Earlier this year President Donald Trump authorized the military to conduct airstrikes against al-Qaeda in the Arabian Peninsula (AQAP) without notifying the government in regions designated as areas with “active hostilities.”
On Wednesday, CENTCOM praised the strikes for assassinating several al-Qaeda leaders: Mujahid al-Adani, AQAP Shabwah leader; Abu Layth al-Sanaani, Al-Bayda governorate AQAP facilitator; Ruwahah al-Sanaani, also a facilitator; and Ubaydah al-Lawdari, emir of Lawdar district.
“Every strike, every raid and every partnered operation advance the defeat of these violent extremist organizations,” Brown said. “US forces will continue to use all effective measures to degrade the groups’ ability to export terror.”
Meanwhile, there has been a sharp rise in the number of US drone strikes in Yemen and Somalia since US Trump took office in January, according to the Bureau of Investigative Journalism.
“In Yemen, 30 strikes hit within a month of the declaration being reported – nearly as many as the whole of 2016. Most of the 125 strikes in 2017 hit in central Yemen, where the US military’s Central Command vigorously pursued fighters from al-Qaeda in the Arabian Peninsula (AQAP),” said the bureau.
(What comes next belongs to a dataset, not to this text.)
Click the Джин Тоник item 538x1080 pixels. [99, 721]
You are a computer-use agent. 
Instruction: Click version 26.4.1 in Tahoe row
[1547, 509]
Yemen has come under regular US strikes, with Washington claiming to be targeting al-Qaeda militants while local sources say civilians have been the main victims.
The US has been contributing to the Saudi-led war on Yemen both directly, through intelligence sharing and logistical support, and indirectly, with the sale of billions of dollars’ worth of arms to the Saudi regime.
On Wednesday, more than a dozen civilians were killed and several others injured when Saudi military aircraft carried out separate airstrikes against residential areas across Yemen.
Saudi Arabia has been incessantly pounding Yemen since March 2015 in an attempt to crush the popular Houthi Ansarullah movement and reinstate the former Yemeni president, Abd Rabbuh Mansur Hadi, a staunch ally of the Riyadh regime.
More than 12,000 people have been killed since the onset of the campaign more than two and a half years ago. Much of the Arabian Peninsula country’s infrastructure, including hospitals, schools and factories, has been reduced to rubble due to the war.